▶ **WORK INSTRUCTIONS**:
Every line with "zoom" in it must be copied from the data.

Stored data
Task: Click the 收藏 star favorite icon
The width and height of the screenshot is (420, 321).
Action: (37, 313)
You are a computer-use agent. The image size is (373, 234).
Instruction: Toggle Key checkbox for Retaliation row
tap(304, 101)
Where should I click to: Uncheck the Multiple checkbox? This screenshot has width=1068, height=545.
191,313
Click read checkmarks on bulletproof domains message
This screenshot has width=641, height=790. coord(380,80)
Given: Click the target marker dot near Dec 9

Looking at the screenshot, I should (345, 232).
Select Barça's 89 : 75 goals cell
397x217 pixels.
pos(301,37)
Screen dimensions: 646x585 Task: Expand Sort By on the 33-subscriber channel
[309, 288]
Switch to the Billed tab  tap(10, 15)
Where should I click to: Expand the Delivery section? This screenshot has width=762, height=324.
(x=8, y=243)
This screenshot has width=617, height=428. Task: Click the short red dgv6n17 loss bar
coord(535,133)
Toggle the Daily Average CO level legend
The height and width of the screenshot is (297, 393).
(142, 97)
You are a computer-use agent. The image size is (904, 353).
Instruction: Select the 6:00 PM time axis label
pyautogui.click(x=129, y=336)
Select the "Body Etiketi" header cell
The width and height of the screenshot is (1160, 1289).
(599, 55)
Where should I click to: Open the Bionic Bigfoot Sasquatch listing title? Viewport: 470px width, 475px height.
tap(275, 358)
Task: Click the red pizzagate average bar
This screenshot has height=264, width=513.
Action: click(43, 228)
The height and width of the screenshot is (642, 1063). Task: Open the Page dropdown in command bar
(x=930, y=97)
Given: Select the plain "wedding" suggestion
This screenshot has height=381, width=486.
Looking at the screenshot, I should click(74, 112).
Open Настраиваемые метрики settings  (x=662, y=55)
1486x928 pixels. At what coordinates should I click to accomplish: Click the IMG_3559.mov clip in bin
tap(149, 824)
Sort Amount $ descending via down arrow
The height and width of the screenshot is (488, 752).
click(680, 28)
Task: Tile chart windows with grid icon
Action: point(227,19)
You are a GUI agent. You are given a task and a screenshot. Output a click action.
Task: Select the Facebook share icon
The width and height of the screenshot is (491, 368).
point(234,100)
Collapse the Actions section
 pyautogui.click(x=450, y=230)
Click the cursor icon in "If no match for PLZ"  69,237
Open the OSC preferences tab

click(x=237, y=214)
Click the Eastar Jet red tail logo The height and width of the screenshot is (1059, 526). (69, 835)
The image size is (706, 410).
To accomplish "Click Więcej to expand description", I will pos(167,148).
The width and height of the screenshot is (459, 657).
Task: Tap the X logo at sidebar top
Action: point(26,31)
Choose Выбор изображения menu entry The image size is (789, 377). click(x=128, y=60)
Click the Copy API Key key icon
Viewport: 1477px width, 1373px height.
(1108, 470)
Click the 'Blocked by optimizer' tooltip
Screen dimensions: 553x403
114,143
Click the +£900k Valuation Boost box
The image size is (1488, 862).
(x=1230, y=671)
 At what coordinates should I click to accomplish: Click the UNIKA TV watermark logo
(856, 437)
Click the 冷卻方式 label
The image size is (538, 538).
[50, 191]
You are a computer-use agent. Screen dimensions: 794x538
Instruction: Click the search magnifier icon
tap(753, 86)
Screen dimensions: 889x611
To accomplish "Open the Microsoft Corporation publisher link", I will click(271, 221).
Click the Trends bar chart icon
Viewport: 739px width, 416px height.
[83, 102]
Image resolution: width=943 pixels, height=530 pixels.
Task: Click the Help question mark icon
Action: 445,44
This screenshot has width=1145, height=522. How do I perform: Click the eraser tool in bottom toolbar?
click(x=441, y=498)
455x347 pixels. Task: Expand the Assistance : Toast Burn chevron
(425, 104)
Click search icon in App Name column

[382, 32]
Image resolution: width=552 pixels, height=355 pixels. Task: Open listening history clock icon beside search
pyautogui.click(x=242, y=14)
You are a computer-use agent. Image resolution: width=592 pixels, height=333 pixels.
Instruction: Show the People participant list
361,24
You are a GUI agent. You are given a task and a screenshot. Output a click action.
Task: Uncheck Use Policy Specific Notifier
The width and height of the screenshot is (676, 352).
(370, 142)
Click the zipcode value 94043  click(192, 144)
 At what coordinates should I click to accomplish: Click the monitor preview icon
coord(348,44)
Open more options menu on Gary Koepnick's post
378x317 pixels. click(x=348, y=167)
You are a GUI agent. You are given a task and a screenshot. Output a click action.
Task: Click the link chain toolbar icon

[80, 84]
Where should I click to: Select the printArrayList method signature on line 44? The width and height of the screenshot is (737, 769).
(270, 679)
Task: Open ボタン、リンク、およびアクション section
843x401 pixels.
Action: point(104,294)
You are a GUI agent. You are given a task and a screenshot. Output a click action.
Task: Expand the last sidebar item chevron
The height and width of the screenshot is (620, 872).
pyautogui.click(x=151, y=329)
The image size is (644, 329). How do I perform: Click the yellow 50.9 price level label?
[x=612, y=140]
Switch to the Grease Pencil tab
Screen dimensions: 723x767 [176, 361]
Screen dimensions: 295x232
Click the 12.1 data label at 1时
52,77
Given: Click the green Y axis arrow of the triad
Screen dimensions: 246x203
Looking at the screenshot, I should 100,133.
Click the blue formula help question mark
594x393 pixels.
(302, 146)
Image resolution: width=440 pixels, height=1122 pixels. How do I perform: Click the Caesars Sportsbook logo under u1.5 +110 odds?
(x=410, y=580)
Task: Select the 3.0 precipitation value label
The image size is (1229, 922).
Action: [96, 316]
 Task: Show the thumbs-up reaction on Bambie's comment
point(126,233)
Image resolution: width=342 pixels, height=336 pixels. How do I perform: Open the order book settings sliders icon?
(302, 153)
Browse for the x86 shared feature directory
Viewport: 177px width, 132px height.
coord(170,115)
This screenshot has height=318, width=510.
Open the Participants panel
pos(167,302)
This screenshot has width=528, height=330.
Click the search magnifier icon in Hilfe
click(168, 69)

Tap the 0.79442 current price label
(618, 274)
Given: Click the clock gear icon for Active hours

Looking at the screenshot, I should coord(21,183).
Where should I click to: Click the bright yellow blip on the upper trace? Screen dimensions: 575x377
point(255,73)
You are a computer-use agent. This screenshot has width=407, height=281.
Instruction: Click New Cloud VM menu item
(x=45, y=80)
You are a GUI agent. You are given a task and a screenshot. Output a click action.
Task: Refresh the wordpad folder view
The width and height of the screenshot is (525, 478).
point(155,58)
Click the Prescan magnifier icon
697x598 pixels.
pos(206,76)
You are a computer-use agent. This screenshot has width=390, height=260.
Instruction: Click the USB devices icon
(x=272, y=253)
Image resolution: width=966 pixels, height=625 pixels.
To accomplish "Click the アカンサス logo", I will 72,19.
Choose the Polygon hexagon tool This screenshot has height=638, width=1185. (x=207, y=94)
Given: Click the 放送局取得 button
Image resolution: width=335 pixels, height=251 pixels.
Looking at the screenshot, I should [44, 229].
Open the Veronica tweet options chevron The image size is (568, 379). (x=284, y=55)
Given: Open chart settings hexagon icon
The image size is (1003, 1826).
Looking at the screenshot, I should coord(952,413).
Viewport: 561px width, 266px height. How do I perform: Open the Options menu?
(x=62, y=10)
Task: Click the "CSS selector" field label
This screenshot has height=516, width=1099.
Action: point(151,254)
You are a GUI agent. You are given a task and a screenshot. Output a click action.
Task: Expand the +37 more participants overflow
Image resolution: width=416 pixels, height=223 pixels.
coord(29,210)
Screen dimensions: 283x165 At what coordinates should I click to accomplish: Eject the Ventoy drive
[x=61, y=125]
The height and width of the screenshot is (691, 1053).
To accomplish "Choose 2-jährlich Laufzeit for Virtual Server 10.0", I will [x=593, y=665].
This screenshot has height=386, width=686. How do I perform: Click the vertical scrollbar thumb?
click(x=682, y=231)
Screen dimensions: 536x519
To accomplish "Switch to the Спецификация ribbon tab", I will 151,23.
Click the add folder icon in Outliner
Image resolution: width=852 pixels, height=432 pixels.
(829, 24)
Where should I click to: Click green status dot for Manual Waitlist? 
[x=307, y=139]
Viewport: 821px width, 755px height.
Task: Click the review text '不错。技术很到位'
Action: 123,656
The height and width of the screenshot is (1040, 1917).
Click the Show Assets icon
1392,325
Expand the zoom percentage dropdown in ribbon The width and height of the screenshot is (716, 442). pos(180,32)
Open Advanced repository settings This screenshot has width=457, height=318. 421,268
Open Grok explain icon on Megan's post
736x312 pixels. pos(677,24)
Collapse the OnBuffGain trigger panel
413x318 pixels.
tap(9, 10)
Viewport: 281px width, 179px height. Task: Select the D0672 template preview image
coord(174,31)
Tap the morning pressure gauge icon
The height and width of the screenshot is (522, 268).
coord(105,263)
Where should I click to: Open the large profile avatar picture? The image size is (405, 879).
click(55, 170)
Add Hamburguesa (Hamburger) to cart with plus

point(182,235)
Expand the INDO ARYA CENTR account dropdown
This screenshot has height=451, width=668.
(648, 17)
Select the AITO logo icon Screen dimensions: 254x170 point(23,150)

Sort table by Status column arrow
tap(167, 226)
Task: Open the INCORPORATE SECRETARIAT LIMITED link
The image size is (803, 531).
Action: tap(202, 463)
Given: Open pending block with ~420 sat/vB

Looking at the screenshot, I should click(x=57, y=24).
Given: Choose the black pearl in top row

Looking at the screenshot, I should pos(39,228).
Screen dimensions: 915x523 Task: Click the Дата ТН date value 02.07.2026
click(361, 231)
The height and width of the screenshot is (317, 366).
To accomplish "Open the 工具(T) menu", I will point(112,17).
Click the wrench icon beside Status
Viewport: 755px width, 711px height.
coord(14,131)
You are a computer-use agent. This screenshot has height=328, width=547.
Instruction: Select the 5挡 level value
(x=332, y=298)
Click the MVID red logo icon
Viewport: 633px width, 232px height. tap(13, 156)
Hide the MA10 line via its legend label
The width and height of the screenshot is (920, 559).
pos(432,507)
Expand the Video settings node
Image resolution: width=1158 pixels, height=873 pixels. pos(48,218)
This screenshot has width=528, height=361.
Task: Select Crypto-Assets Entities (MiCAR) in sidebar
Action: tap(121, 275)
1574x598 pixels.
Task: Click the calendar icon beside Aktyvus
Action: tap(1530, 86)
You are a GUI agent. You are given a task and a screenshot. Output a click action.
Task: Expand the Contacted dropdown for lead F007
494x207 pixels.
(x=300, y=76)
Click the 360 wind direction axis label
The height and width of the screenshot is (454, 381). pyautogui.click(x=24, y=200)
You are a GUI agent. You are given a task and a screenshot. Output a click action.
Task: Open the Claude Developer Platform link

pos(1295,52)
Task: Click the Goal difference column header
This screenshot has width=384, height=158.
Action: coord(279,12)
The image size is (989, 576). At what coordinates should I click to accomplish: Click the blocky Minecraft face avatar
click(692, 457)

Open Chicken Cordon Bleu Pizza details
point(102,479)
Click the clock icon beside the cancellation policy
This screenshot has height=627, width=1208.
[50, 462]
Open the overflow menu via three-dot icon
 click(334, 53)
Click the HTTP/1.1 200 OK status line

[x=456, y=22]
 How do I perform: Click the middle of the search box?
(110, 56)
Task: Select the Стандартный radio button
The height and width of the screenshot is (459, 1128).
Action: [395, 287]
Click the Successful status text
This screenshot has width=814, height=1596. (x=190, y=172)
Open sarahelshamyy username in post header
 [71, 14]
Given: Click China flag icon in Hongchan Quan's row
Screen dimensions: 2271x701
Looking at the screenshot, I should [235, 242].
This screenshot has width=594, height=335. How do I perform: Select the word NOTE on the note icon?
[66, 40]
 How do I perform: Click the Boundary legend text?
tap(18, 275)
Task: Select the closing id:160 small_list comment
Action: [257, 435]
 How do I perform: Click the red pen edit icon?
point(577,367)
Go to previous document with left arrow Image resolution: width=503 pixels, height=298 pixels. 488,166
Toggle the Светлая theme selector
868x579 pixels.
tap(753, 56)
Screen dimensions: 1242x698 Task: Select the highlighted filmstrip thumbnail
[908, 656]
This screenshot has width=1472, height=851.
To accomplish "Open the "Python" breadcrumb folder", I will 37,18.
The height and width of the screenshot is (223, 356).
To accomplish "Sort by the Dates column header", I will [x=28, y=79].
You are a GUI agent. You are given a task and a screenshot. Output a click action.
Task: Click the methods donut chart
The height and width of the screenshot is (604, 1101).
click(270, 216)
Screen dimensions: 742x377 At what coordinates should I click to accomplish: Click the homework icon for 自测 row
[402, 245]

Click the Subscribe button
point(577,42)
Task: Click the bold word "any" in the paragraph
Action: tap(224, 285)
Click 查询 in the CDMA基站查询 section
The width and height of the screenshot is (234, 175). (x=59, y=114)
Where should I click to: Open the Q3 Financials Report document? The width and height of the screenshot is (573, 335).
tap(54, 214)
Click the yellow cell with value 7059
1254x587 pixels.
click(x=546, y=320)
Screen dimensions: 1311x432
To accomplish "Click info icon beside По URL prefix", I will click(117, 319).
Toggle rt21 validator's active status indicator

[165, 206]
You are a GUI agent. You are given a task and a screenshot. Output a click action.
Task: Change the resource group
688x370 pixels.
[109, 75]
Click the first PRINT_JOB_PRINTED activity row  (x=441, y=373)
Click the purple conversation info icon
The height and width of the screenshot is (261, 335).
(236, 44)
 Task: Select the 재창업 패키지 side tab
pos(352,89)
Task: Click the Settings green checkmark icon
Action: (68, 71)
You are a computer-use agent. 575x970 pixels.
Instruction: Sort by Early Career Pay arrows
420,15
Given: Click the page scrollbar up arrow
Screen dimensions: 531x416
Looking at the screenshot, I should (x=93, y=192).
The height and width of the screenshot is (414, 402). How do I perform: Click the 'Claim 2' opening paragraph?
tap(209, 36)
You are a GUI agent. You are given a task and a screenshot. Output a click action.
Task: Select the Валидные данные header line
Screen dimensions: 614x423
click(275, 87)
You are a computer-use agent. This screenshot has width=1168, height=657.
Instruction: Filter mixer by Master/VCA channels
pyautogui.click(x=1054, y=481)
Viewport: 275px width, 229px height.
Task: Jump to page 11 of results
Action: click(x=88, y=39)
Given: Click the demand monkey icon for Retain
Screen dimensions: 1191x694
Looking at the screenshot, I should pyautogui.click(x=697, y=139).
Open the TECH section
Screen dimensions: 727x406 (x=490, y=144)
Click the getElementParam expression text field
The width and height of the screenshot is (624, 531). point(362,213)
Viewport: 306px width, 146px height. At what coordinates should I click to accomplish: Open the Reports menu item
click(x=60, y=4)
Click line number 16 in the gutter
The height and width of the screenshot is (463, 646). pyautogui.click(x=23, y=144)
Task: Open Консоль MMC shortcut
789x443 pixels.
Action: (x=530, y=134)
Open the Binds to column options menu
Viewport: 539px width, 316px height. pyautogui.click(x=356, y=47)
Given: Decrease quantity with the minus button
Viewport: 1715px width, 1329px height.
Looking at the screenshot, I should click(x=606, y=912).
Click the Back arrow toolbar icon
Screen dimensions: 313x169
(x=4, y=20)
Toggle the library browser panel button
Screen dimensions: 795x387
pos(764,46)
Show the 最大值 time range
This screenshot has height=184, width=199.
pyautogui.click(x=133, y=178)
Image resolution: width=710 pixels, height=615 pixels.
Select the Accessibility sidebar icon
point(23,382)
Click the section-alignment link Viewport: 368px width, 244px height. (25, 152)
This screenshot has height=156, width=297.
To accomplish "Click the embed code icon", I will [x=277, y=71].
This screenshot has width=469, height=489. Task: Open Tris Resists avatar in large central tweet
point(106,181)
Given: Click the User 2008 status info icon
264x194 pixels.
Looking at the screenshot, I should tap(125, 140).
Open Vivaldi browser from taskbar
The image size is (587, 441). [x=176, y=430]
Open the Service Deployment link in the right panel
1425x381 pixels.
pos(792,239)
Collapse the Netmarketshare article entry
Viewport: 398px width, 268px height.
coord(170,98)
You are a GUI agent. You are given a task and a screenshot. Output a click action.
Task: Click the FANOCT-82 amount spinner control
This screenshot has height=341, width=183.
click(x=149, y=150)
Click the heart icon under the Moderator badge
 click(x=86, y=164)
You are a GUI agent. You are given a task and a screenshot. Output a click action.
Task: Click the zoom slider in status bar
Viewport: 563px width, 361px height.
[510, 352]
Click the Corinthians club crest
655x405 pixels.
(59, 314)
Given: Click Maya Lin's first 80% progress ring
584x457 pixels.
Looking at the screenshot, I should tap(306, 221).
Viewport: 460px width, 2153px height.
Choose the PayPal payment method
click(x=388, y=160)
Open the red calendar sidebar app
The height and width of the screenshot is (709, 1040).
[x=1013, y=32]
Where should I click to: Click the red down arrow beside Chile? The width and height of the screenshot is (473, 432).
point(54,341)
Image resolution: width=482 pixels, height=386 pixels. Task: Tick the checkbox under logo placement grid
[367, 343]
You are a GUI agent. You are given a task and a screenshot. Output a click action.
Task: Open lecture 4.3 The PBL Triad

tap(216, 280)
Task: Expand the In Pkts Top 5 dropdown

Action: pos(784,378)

▶ **OUTPUT OF THE EXERCISE**:
Expand the zoom percentage dropdown in ribbon The width and height of the screenshot is (716, 442). pos(180,32)
Task: Click the zoom slider in status bar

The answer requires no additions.